In the past here we've discussed briefly wear patterns on horses shoes and feet. If you're looking to understand balance and to get your horse correct understanding wear patterns and breakover point is key.
Every horse obviously has wear patterns and breakover point but what's very little understood is the wear pattern and breakover point both are dictated by where the knees on your horse are pointing. There is a big missunderstanding i'd like to point out right now , as follows , even if your horse's feet are pointing straight ahead which is considered correct conformation there's really about a 98% chance your horse is still pigeon toed .
In my experience which is in it's 18th year as a farrier of all the horses i've ever worked on or examined only one - that's ONE had a knee that pointed almost straight ahead - and that's only ONE knee - the other knee was pointing outward. What i'm saying is 97-98% of horses are pigeon toed because the knees point farther outward than the feet do and since the knee dictates breakover and wear pattern the horse will be pigeon toed - and yes , EVEN if your horse's feet are pointing straight ahead.
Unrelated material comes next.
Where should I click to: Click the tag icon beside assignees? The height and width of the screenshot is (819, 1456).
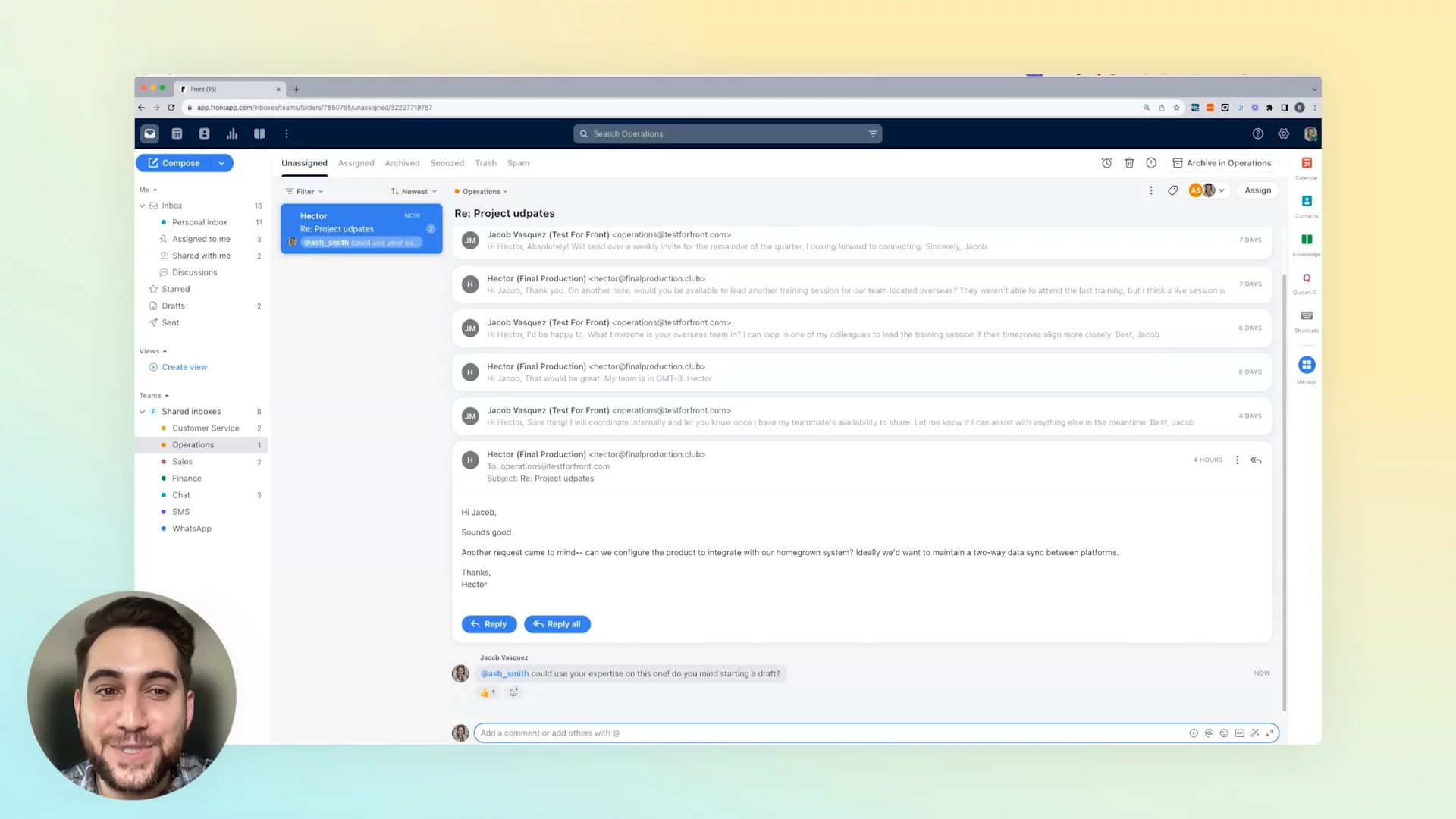[1172, 191]
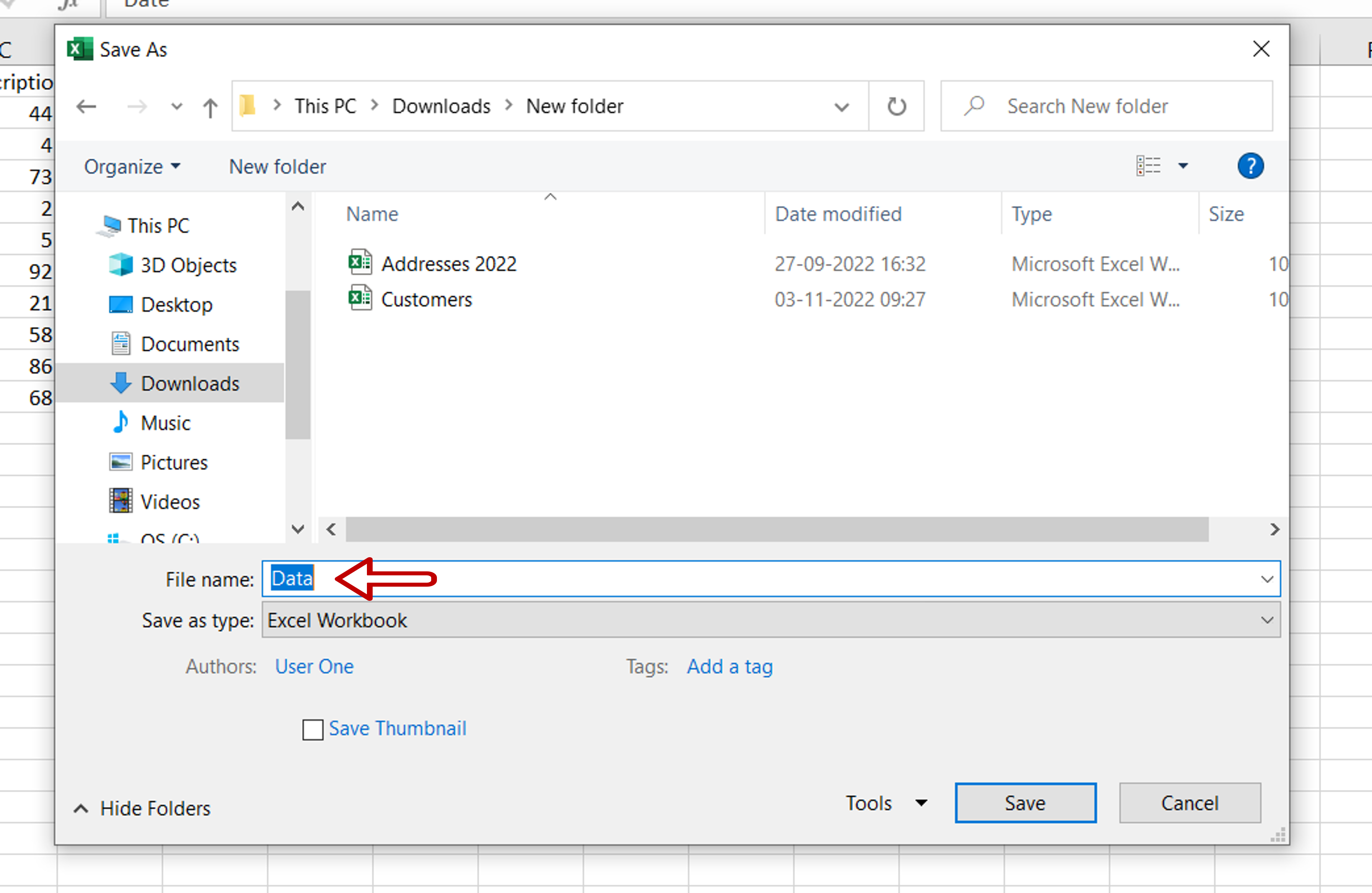This screenshot has height=893, width=1372.
Task: Click the Back navigation arrow
Action: click(86, 106)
Here's something that may confuse you now. If your horse's knees point outward and most likely do but the feet are pointing outward ( as though toes OUT ) but the feet line up with where the knees point - you got lucky , the feet line up with the knee and the foot will break over where it belongs . smile - don't worry - don't focus on just that if you're not understanding this point - what i really want is to just show you a quick easy way to identify a pigeon toed condition. It's a very good indication of the truth . The following photo is a classic example.
If you just look at that rasp , i've placed it directly center of the direction the frog is pointing . The rasp is drawing a line up and down through the foot showing the direction the foot is pointing. Now if you look at the rasp and see how the rasp does not line up with the knee right there you'll see the rasp is over by quite a few inches and is NOT lined up with the knee at all. Since that happened to be the right front foot of the horse it's indicating the pigeon toed horse.
That's the easy method. The other is to walk to the front of your horse and instead of standing directly in front of your horse stand directly in front of where one knee points - i will just about guarantee you you'll not be standing in front of your horse but more off to the side. Then just quickly shift your eye to the foot - if the foot is not directly in line with that knee the foot is out of balance and most likely pigeon toed. I've yet to see a horse whose feet point farther outward than the knee , so to me there are no real toed out horses .
So practice , look at your horse from the front and from the bottom of his foot. Also if your horse has shoes look at the wear patterns on the shoes themselves. Remember , wherever the knee points is exactly where the foot will break over and is exactly how the wear pattern on the shoe develops.
Before i go for now i want to encourage you NOT to use old school methods to correct a toeing problem . The old school method is to shorten one side of the foot or the other which forces the foot into a different direction to correct which ever toe in or toe out condition it is . The problem is this method will put your horse's foot out of level , meaning the coffin bone will not be horizontal like it's suppose to be. Not only will the foot no longer be level but the joints have also been rotated in a clockwise or counter clockwise manner - neither of these states are good for the horse's joint , bone , tendon and ligament. There is a way to adress toeing conditions properly and that's for a different article - it's a bit complex , so you'll need to come back .
If you can recognize your horse has issues you're one step closer to correct maintenance and prevention of lameness . Ignorance is not bliss .
Hope your riding season goes forward wonderfully and enjoy the weather.
John Silveira. Farrier, Bay Area Ca.